When cooking beans, discard the soaking water, and use fresh. Bring to a boil, skim the foam, and boil ten minutes uncovered. Again, this loosens the skins, and releases gaseous chemicals (oligosaccherides).
Don't add salt or baking soda to beans when cooking, but you can add a few fennel seeds, a slice of ginger, a bay leaf, or a strip of kombu (sea vegetable). These make beans more digestible. Cover and simmer until very soft, adding more water if needed.
Note about canned beans: Always drain and rinse them before eating because the liquid is very salty. Canned beans are more likely to cause gastric distress than those you cook yourself, because they're not cooked the same, and they're not fresh.
Foods combined with beans: Beans go down better combined with other foods to complete the protein - like whole grains and sometimes dairy. An example is burritos with whole wheat tortillas, refried beans, shredded cheesem. Rice and wheat with beans is a good trio.

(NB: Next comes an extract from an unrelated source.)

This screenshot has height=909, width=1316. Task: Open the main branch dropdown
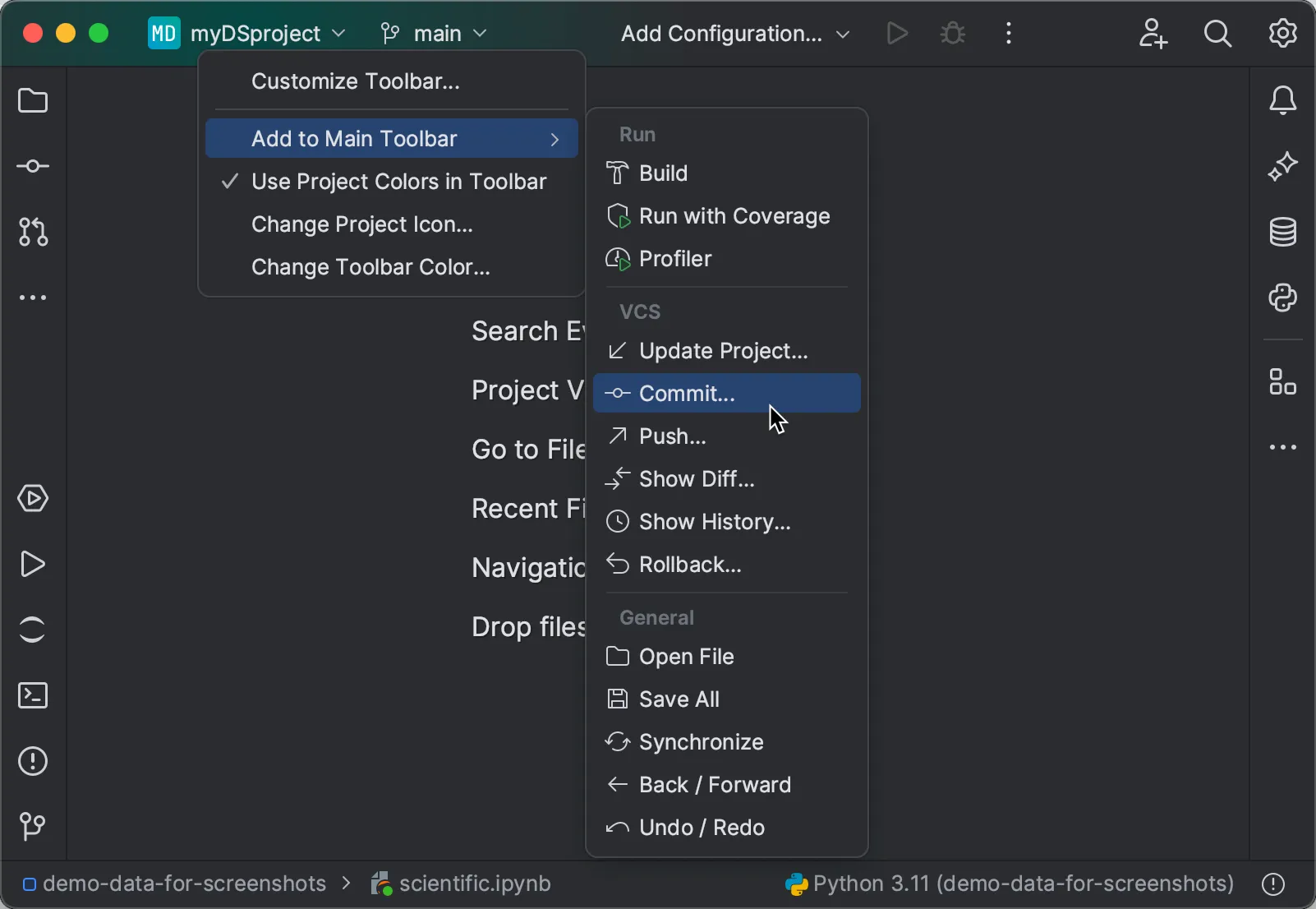coord(434,34)
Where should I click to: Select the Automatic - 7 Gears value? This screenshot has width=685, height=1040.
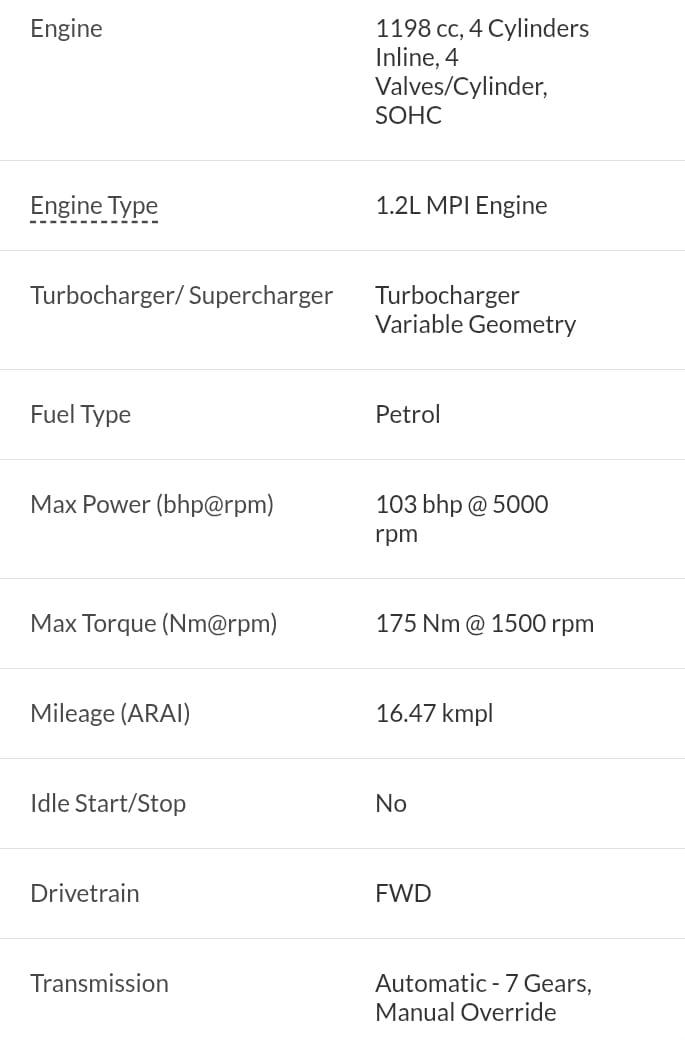(x=483, y=998)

Spicing makes beans much easier to digest. That's because herbs and spices are packed with vitamins, trace minerals, and natural pharmaceuticals which alter the chemistry of food. Good ones for beans and lentils are fennel, coriander, cumin, ginger, turmeric (for chick peas, and Indian dhals), paprika, asoefetida, cayenne, black pepper, and salt. Herbs such as thyme, bay leaf, basil, rosemary, marjoram, oregano, and cinnamon stick are also good. Consult recipes for proportions. Or experiment, but go easy until you hit on agreeable combinations and amounts.
1. Drink lots of water, especially first thing in the morning, also herbal teas, fruit juice, plus eat plenty of sweet, juicy fresh fruit to help clean your digestive tract.
2. Exercise regularly. Yoga is wonderful for digestion. So are walking, bicycling, and swimming.
3. Eat beans only with your main meal, which should be lunch because that's when your digestion is strongest. Have something light for supper, and try not to eat late, to give your digestion a rest.
4. Eat beans in soups and stews. The additional liquid seems to help.
5. When you're a new vegetarian, your digestion may not be able to keep up with your vegetarian ideals. If you're having severe distress, give yourself a break. Have an egg or cottage cheese or a few nuts, instead of beans. If you need to, have chicken or fish a few times a week for a while.